Now only 1.5 m3/h of liquid exited the recycled water vessel as wastewater. The loss of rubber via the wastewater was 1.5 kg/h and 12 kg/h of magnesium sulfate were discharged via the waste water.

Example 1

In a departure from the comparative examples both the high-rubber phase 39 and the retentate 47 obtained in the filter 45 were recycled into the precipitation vessel.

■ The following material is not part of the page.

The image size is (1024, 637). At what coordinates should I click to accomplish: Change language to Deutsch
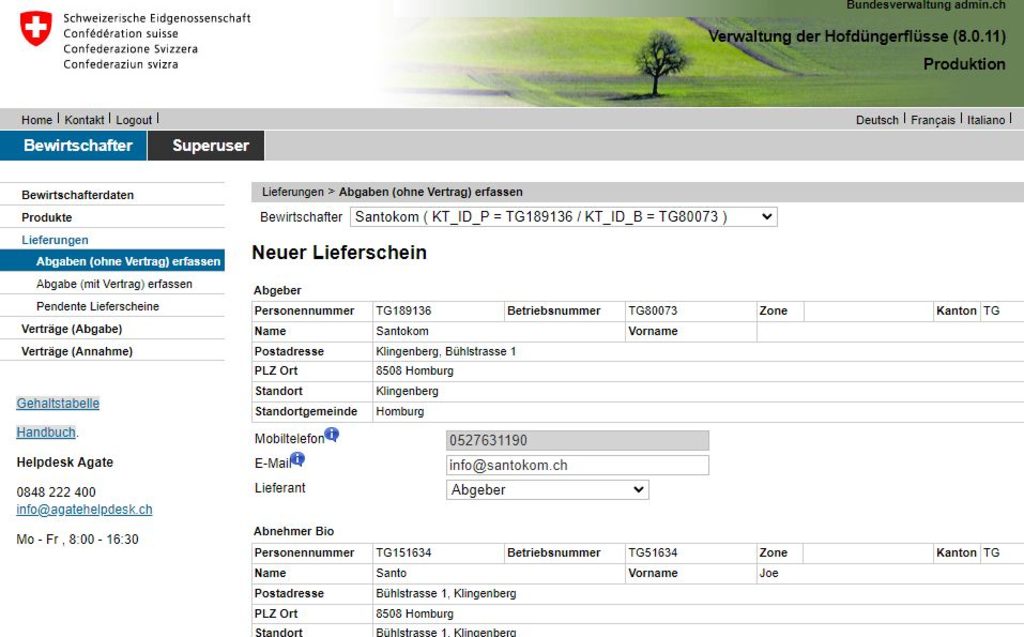tap(877, 120)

For this example too, 1.4 m3/h of the dispersion were introduced into the precipitation vessel. The amount of supplied 14% magnesium sulfate solution was 51.4 kg/h. 1.9 m3/h of high-rubber phase 39 were recycled from the recycled water vessel to the precipitation vessel and the amount of recycled retentate 47 was 50 kg/h, wherein this was discontinuously introduced into the precipitation vessel.

The amount of filtrate 51 extracted from the filter 45 as wastewater was 0.7 m³/h. A loss of rubber was not detectable and the amount of magnesium sulfate discharged from the process via the filtrate was 5.5 kg/h.

It has thus been found that the process according to the invention makes it possible to maximize the yield of rubber since no rubber is withdrawn from the process with the wastewater and also to minimize the amount of magnesium sulfate removed from the process with the wastewater.

The process provided is thus also improved from an environmental standpoint.